"Why Can't I?" is a song by American singer-songwriter Liz Phair. It was released on May 5, 2003, as the lead single from her self-titled album, Liz Phair. It reached number 32 on the Billboard Hot 100, Phair's highest-charting single and only top-40 single. The song was certified gold in the US, having sold 500,000 copies there.

Writing and inspiration
"Why Can't I?" was written by Phair and The Matrix. Phair released "Why Can't I?" in hopes that she would expand her audience and attract more listeners to its parent record, Liz Phair (2003).
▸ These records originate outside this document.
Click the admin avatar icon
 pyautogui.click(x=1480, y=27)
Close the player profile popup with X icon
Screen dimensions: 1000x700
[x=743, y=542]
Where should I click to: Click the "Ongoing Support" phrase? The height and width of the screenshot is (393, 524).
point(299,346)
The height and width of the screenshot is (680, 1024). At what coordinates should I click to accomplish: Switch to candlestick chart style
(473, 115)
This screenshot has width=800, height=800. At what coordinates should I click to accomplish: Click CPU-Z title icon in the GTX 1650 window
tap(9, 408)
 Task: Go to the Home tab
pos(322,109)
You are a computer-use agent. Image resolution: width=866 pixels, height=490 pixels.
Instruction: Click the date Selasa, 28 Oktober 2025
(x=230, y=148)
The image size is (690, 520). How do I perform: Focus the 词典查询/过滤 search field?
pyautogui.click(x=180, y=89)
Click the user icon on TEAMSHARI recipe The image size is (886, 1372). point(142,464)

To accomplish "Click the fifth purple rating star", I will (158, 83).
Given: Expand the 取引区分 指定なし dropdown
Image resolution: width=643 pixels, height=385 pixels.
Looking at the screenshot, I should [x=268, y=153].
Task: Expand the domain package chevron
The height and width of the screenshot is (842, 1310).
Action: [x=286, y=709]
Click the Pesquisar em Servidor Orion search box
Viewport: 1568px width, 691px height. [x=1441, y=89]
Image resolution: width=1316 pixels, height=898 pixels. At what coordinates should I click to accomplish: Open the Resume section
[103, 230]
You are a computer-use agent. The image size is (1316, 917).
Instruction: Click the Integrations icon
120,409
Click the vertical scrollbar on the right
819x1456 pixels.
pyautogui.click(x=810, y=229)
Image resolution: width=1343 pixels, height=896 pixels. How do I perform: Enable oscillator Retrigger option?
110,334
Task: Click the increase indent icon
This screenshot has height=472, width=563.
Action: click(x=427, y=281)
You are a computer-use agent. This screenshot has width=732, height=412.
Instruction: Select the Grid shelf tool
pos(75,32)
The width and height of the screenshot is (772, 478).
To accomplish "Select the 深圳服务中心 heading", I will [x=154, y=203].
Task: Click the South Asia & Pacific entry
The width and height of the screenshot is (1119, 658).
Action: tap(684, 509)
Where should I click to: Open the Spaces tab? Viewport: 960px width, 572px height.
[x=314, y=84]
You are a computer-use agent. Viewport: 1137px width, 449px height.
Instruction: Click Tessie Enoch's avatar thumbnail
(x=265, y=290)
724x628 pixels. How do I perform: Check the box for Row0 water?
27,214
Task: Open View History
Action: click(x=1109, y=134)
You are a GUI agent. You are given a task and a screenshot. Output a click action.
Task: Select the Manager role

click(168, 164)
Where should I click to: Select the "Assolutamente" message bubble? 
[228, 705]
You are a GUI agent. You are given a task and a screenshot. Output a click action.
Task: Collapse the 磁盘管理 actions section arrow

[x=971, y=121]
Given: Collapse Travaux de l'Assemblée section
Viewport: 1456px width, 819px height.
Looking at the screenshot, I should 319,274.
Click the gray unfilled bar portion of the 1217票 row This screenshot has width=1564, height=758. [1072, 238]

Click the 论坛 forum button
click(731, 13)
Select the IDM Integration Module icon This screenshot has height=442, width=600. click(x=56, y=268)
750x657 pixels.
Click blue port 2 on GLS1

In an interview with Vice, Phair explained: "My hope was that someone would hear the song in the gym and buy the record and then start buying my albums and sort of have an awakening."

Composition
"Why Can't I?" is written in the key of B major and has a tempo of 81 beats per minute.  It follows a chord progression of B–B/A–Gm7–E(add 2).

Critical reception

Chuck Taylor of Billboard called the song a "melodic adult pop/rocker" and a "knock-out, stand-out, break-out record that adult top 40 should take right home." Matt LeMay of Pitchfork said that with the "cookie-cutter rock/pop background" it could easily pass for Michelle Branch." Mary Huhn of the New York Post called the song "a breathless romantic confection, and very un-Phair-like". Mim Udovitch of Slate called the song an "almost parodically basic power ballad" but stated that the chorus is "hooky".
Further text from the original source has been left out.